Worst Drought In a Century Reduces Victoria Falls To A Trickle

Visitors walk over the bridge at Victoria Falls, which is currently suffering from extreme drought. 

Victoria Falls – one of the seven natural wonders of the world – has long welcomed millions of tourists drawn in by the spectacle of the Zambezi river cascading into a huge gorge. 

But the arrival of the worst drought in a century has reduced the usual torrents of water to little more than a trickle, fuelling fears that climate change could destroy the attraction, which borders Zimbabwe and Zambia.

It’s currently the dry season in the region and it’s not unusual for the waters to slow, but this year officials have declared an unprecedented decline in the water level. 

Stretches of the kilometre-long natural wonder are currently nothing but dry stone.

“In previous years, when it gets dry, it’s not to this extent. This [is] our first experience of seeing it like this,” Dominic Nyambe, a seller of tourist handicrafts in his 30s said outside his shop in Livingstone, on the Zambian side.

“It affects us, because… clients… can see on the internet [that the falls are low]… We don’t have so many tourists.” 

Thousands of tourists visit theach year, expecting to see for themselves some of the world's 

As world leaders gather in Madrid for the COP25 to discuss ways to halt catastrophic warming caused by human-driven greenhouse gas emissions, southern Africa is already suffering some of its worst effects ― with taps running dry and some 45 million people in need of food aid amid crop failures.

Zimbabwe and Zambia have suffered power cuts as they are heavily reliant on hydropower from plants at the Kariba Dam which is on the Zambezi river upstream of the waterfalls.

Data from the Zambezi River Authority shows water flow at its lowest since 1995, and well under the long term average. Zambian president Edgar Lungu has called it “a stark reminder of what climate change is doing to our environment”.

Yet scientists are cautious about categorically blaming climate change, as there is always seasonal variation in levels.
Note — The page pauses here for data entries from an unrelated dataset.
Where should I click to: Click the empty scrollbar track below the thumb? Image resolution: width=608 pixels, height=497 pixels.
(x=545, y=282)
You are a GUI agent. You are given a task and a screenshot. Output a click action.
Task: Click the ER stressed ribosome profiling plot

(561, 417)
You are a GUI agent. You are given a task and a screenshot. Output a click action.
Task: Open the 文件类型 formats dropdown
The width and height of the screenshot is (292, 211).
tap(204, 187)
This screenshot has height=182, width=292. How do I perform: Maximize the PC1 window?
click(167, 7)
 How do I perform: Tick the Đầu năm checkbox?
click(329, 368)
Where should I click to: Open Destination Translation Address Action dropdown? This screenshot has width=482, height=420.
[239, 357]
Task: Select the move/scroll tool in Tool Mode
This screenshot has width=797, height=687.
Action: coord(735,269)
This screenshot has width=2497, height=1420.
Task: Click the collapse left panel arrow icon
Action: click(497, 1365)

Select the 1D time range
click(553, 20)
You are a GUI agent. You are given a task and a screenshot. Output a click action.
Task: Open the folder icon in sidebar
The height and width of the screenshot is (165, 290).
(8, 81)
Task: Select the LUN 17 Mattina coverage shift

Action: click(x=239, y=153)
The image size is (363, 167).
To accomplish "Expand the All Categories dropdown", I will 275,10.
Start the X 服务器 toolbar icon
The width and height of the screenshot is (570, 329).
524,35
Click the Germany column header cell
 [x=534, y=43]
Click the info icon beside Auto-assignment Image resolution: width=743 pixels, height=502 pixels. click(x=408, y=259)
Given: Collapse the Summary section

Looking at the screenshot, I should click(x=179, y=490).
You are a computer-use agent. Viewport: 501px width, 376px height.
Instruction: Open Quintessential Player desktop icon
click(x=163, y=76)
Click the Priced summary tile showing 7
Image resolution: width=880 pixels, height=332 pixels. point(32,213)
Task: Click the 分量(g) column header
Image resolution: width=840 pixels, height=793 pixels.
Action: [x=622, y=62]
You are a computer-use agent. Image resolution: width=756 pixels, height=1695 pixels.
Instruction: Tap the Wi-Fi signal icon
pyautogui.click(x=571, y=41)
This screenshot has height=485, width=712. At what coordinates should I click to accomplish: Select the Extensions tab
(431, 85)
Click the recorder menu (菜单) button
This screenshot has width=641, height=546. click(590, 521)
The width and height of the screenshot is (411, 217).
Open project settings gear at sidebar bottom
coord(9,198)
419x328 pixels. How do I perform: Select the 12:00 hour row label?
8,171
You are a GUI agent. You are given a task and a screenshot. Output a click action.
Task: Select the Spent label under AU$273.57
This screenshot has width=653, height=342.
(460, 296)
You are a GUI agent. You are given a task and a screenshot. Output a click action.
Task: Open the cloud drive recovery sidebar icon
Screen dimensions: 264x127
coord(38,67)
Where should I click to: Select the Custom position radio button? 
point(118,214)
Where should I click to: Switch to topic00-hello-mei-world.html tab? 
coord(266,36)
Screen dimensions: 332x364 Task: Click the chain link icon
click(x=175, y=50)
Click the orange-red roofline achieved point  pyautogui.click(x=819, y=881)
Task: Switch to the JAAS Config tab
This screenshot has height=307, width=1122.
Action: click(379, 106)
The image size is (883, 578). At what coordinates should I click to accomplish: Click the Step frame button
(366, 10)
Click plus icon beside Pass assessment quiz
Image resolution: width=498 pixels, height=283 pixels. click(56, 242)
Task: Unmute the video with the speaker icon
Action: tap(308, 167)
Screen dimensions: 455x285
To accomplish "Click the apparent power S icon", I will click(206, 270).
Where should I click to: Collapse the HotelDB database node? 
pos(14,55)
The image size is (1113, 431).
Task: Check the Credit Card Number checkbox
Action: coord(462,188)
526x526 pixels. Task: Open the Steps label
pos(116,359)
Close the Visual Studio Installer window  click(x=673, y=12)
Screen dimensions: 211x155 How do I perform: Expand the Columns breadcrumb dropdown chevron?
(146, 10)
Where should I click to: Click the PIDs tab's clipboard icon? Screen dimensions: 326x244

Harald Kling, hydrologist at engineering firm Poyry and a Zambezi river expert, said climate science deals in decades, not particular years, “so it’s sometimes difficult to say this is because of climate change because droughts have always occurred”.

“If they become more frequent, then you can start saying, ok, this may be climate change,” he added.

He said early climate models had predicted more frequent dry years in the Zambezi basin, but that “what was surprising was that it [drought] has been so frequent” ― the last drought was only three years ago. As the river gets hotter, 437 million cubic metres of water are evaporating every second, he said.

In Livingstone this week, four tourists stared into a mostly dry chasm normally gushing with white water. German student Benjamin Konig was disappointed.

“Seems to be not much [water], a few rocky stones with a little water between it,” he said.

Whilst the northern hemisphere experienced record-breaking temperatures during summer 2019, the southern half of the globe also experienced an unusually warm summer. 

Richard Beilfuss, head of the International Crane Foundation, who has studied the Zambezi for the past three decades, thinks climate change is delaying the monsoon, “concentrating rain in bigger events which are then much harder to store, and a much longer, excruciating dry season”.